Give back the lines below verbatim, omitting all pictures.

Input |
§ §
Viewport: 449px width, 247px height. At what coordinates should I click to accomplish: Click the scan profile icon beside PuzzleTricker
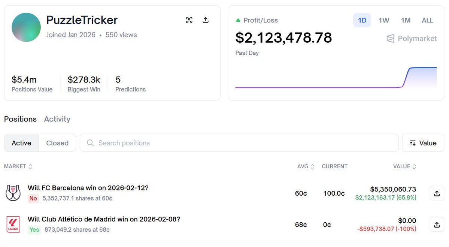(189, 20)
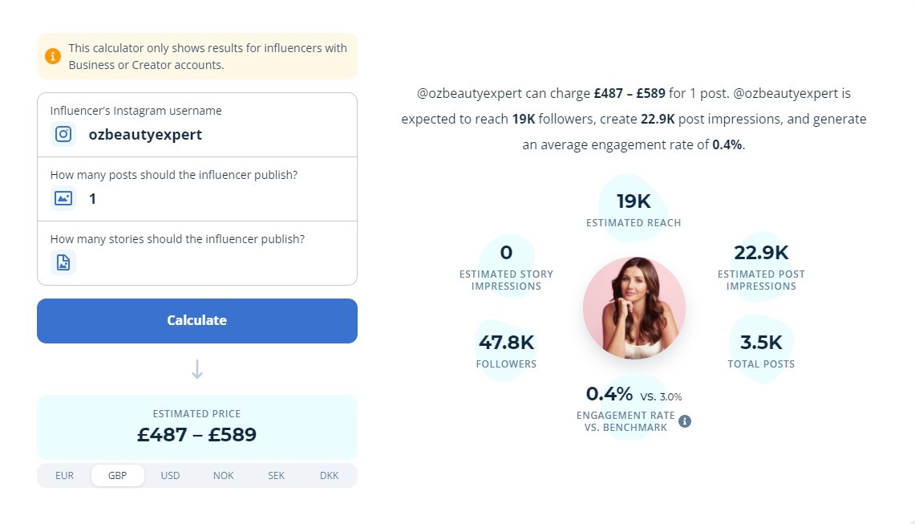
Task: Click the number of stories field
Action: click(197, 254)
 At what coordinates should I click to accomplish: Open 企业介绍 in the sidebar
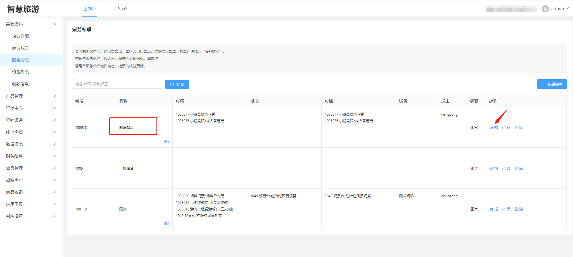pyautogui.click(x=20, y=36)
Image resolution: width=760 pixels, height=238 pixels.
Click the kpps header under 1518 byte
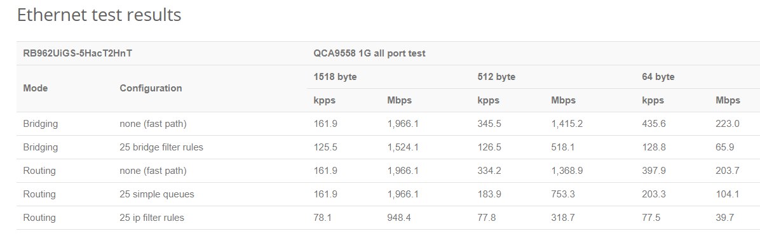[324, 101]
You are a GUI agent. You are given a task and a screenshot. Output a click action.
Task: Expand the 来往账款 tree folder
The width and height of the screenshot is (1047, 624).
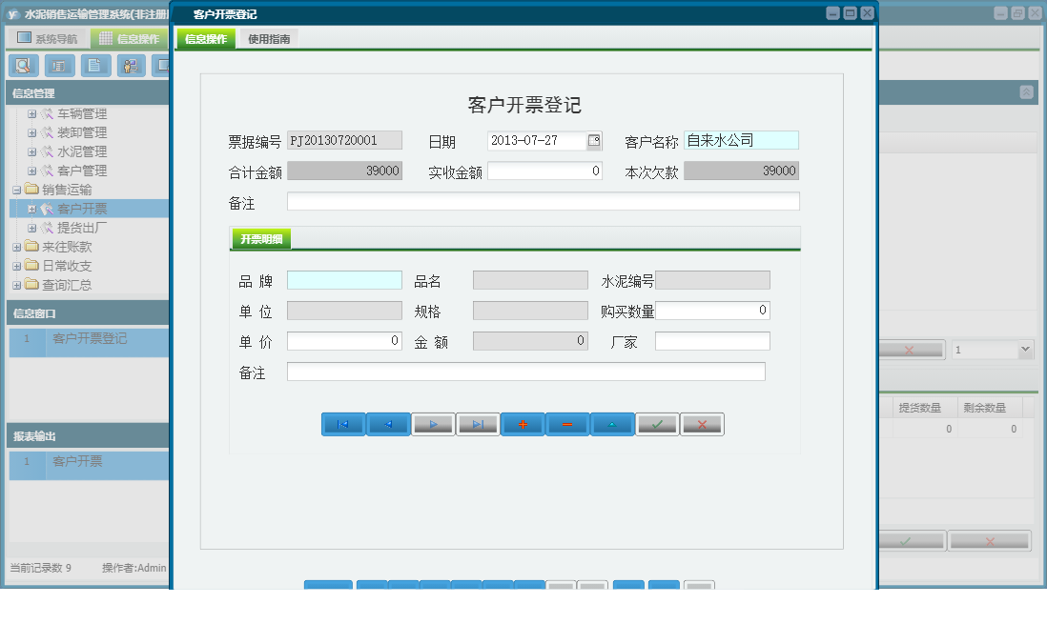point(17,248)
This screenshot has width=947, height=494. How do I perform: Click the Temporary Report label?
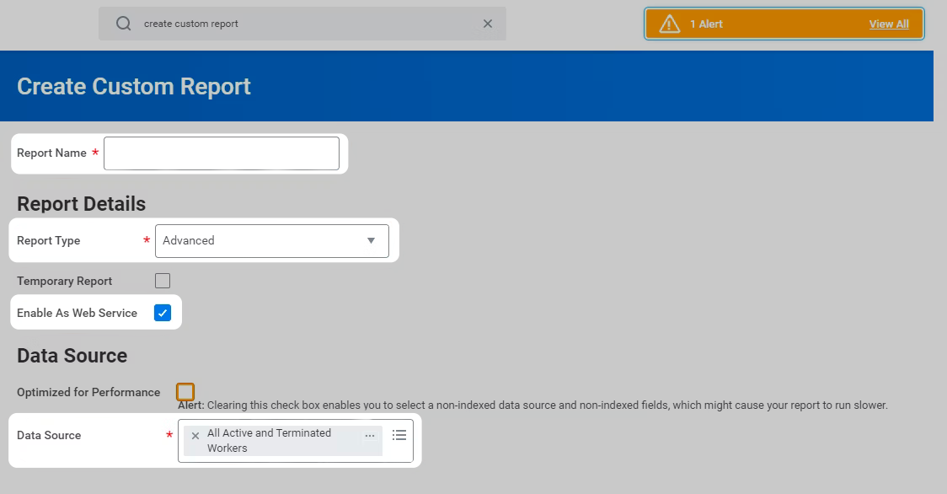click(64, 281)
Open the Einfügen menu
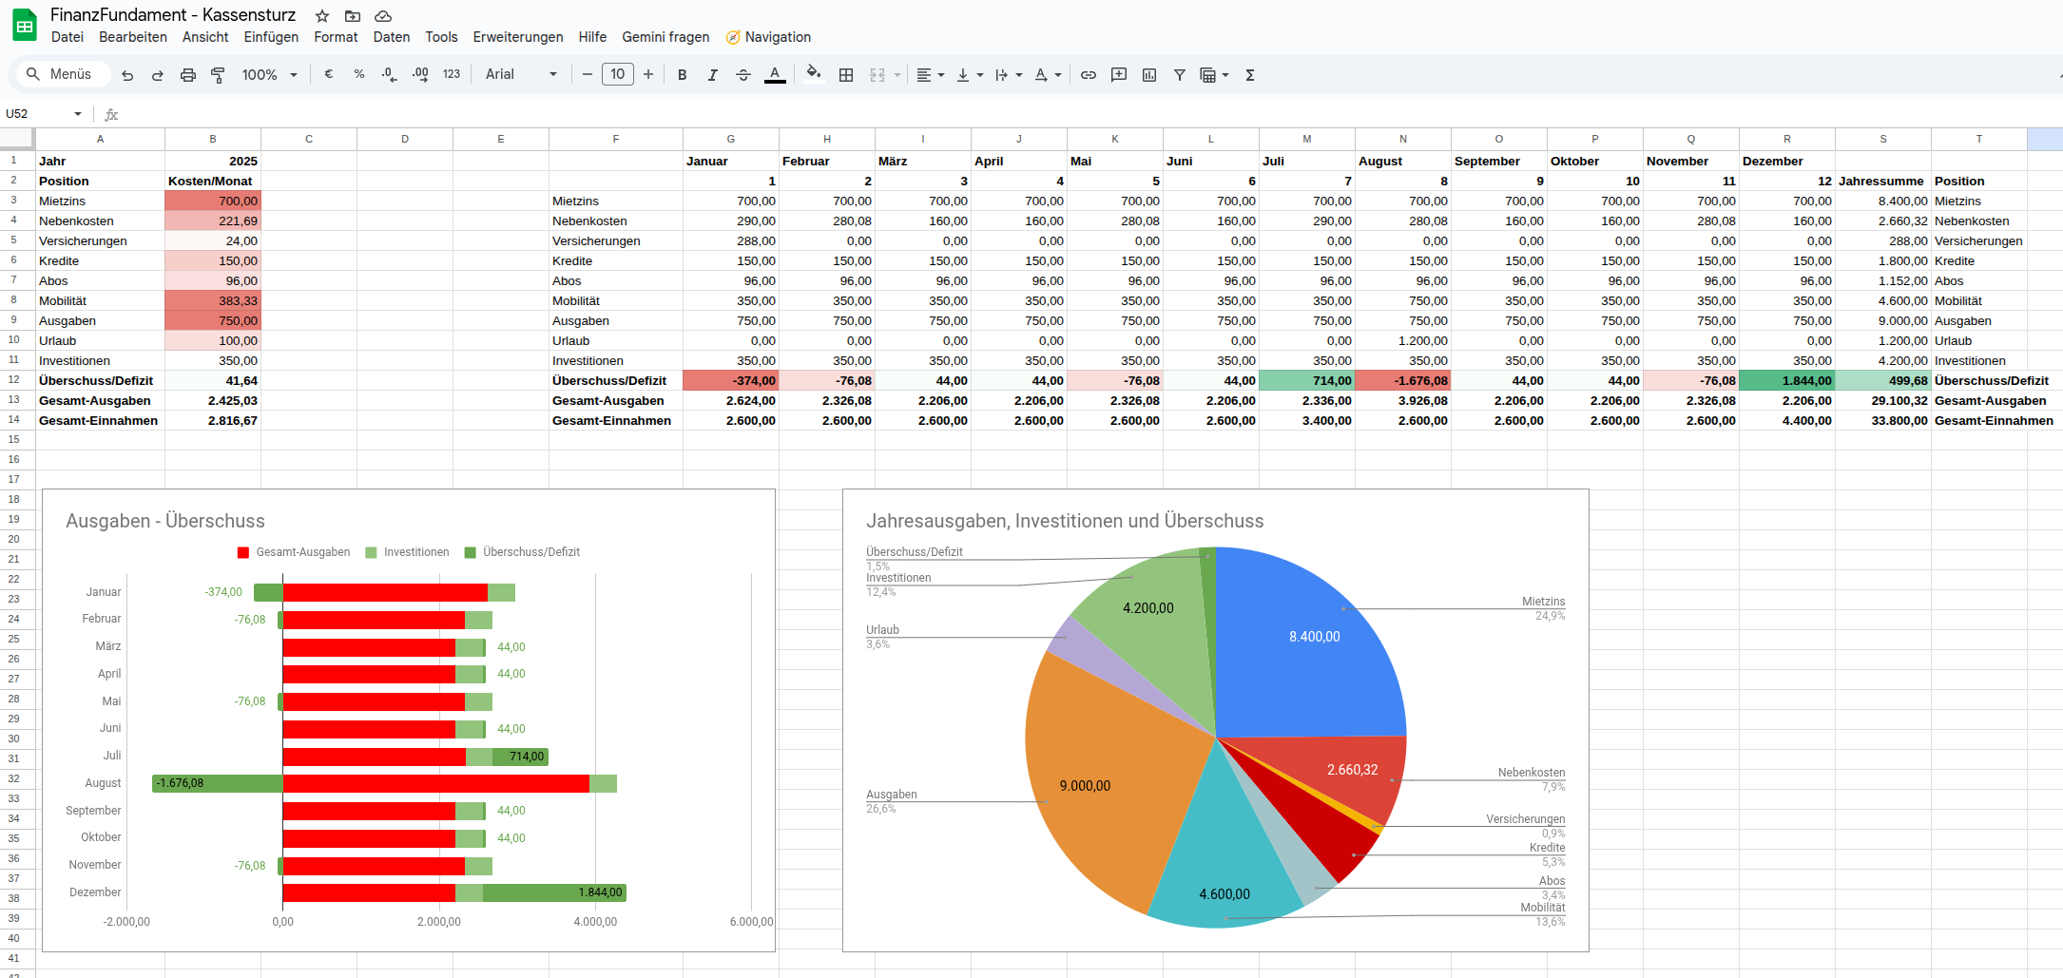Viewport: 2063px width, 978px height. (x=271, y=37)
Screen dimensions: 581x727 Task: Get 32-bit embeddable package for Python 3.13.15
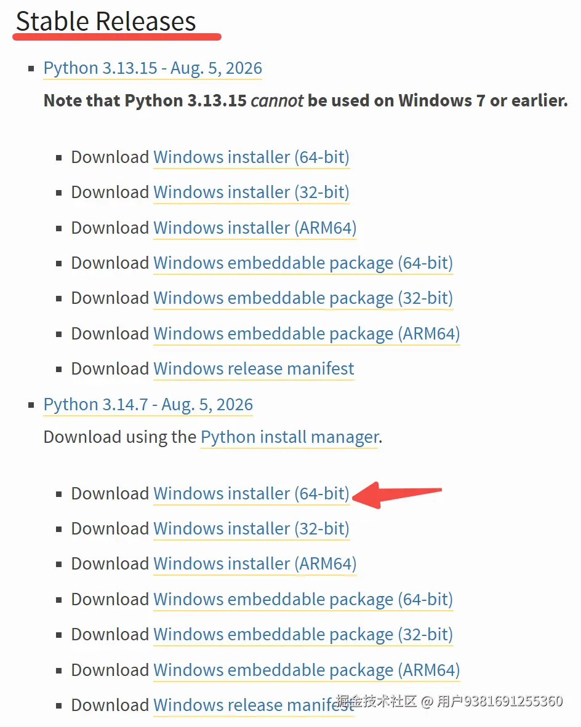point(303,298)
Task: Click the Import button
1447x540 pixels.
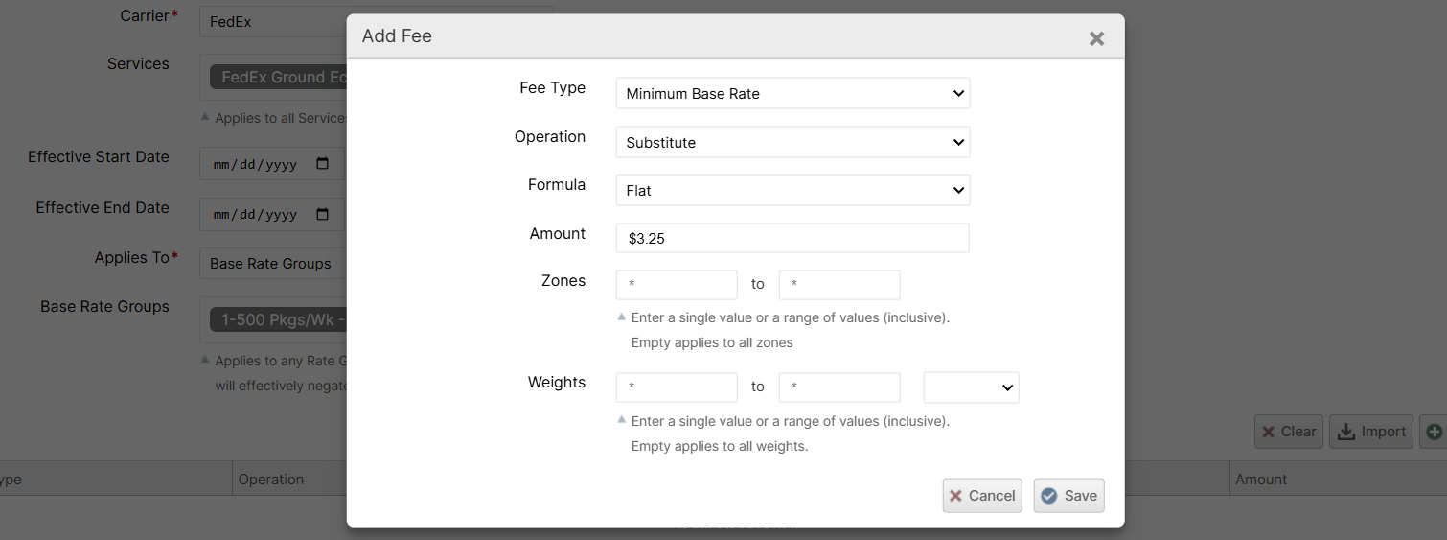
§ §
Response to the exercise |
Viewport: 449px width, 247px height. At what coordinates should I click to accomplish: Click the scan profile icon beside PuzzleTricker
(189, 20)
Task: Click the number of stories field
Action: click(197, 254)
 At what coordinates should I click to accomplish: Open 企业介绍 in the sidebar
pyautogui.click(x=20, y=36)
Image resolution: width=760 pixels, height=238 pixels.
Click the kpps header under 1518 byte
[324, 101]
You are a GUI agent. You are given a task and a screenshot. Output a click action.
Task: Expand the 来往账款 tree folder
The width and height of the screenshot is (1047, 624).
point(17,248)
This screenshot has width=947, height=494. How do I perform: Click the Temporary Report label?
click(64, 281)
Open the Einfügen menu
Viewport: 2063px width, 978px height. (x=271, y=37)
Screen dimensions: 581x727 Task: Get 32-bit embeddable package for Python 3.13.15
point(303,298)
Task: Click the Import button
1447x540 pixels.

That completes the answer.